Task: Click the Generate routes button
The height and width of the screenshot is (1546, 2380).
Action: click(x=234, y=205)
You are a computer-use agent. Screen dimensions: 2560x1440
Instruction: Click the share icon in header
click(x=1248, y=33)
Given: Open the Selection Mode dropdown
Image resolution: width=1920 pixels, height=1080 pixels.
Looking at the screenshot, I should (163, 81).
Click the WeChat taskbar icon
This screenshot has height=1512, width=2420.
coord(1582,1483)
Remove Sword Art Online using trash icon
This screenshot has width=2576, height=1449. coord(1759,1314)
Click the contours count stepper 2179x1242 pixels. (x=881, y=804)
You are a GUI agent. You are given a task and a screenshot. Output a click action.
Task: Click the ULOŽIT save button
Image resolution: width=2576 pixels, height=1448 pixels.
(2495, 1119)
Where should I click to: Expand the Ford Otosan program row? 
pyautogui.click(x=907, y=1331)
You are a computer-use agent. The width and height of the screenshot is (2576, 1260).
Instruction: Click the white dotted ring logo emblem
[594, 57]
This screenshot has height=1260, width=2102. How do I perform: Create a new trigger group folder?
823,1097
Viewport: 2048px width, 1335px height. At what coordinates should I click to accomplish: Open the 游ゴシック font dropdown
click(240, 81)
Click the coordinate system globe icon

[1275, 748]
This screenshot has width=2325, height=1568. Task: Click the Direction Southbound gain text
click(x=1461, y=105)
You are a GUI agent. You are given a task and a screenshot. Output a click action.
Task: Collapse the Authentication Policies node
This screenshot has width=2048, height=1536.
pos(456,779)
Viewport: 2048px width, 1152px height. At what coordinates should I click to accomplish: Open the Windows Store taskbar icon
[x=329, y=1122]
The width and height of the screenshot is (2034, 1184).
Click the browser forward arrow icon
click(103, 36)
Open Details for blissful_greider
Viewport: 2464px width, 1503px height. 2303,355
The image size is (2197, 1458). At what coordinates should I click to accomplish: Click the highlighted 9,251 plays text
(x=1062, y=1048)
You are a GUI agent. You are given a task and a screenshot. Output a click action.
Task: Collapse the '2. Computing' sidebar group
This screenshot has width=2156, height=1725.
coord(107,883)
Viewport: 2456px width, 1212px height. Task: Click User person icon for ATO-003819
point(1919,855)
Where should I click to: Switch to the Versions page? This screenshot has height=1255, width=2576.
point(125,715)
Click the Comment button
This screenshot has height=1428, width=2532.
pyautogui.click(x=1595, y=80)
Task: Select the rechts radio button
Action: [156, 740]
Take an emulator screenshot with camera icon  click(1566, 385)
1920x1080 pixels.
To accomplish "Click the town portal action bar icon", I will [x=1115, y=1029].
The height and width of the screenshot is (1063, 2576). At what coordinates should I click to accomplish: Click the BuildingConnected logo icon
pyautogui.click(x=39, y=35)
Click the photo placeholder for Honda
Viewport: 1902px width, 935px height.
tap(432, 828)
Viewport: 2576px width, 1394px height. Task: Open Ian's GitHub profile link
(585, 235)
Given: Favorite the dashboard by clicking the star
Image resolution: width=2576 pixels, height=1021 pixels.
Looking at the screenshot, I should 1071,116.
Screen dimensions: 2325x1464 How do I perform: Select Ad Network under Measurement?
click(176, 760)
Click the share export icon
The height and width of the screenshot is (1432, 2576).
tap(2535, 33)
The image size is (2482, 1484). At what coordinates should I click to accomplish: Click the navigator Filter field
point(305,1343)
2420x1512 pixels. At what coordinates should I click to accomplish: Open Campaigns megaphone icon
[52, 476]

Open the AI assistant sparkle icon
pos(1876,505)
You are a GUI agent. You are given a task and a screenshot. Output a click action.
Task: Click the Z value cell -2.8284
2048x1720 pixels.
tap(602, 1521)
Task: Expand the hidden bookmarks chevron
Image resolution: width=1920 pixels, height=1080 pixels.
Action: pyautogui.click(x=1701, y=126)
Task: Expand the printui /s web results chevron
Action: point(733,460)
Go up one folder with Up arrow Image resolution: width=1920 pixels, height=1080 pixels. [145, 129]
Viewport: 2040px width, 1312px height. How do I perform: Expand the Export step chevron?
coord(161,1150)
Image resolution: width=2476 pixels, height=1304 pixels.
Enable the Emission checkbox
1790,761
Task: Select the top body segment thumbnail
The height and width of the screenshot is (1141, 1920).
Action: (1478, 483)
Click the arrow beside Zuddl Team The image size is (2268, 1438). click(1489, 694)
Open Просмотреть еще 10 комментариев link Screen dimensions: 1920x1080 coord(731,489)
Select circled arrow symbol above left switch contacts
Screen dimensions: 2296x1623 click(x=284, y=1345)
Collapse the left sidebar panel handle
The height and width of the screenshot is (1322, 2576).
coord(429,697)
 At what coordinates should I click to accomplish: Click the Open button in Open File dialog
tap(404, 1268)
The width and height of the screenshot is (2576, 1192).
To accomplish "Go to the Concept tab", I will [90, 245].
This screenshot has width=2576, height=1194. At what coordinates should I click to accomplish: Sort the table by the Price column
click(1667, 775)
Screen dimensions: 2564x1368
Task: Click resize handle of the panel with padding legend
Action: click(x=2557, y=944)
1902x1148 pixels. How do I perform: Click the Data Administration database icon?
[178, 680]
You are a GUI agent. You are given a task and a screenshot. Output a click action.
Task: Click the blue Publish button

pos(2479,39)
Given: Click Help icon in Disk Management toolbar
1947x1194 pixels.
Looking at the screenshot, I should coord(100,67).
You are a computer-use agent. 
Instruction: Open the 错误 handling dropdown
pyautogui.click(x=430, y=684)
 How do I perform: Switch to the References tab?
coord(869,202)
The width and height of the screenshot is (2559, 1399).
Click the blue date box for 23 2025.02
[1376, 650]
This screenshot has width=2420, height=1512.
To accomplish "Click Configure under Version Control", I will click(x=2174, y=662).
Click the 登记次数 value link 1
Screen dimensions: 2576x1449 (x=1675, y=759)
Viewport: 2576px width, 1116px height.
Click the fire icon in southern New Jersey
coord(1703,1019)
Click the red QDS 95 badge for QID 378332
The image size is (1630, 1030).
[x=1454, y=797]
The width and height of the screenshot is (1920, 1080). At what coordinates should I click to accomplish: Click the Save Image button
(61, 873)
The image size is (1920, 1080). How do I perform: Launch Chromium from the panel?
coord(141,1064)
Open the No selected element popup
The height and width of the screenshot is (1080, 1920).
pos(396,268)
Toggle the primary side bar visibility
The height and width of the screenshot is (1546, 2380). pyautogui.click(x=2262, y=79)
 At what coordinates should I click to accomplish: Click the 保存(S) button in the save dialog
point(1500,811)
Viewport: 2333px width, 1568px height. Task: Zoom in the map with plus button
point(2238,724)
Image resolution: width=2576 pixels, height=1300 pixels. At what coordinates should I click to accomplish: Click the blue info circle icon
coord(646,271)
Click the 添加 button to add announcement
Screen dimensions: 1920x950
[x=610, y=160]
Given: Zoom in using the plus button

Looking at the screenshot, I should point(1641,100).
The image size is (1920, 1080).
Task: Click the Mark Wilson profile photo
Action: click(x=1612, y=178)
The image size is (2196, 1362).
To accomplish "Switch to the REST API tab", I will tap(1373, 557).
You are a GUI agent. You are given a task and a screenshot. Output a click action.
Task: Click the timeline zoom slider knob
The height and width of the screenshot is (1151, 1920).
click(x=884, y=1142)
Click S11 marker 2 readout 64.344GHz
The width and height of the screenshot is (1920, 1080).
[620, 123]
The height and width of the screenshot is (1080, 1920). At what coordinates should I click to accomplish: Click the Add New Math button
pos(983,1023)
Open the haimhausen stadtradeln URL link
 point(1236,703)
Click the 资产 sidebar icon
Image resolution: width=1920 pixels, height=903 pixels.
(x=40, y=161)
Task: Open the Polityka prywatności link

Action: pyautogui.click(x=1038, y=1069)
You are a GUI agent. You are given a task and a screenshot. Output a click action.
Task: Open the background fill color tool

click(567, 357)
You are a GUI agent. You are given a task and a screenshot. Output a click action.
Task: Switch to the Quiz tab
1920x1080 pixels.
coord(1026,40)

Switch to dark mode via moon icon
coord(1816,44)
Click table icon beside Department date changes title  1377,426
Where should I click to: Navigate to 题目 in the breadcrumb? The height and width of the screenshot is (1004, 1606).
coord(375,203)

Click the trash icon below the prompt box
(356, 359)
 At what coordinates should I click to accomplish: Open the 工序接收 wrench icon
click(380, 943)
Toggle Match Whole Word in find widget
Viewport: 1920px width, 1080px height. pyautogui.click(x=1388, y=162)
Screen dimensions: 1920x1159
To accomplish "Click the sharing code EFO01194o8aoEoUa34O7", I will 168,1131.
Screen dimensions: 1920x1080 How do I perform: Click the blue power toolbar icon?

+---+

> **Task prompt**
Show every line above in which the word "Collapse" appears.

> **Answer**
Task: Collapse the Authentication Policies node
Task: Collapse the '2. Computing' sidebar group
Collapse the left sidebar panel handle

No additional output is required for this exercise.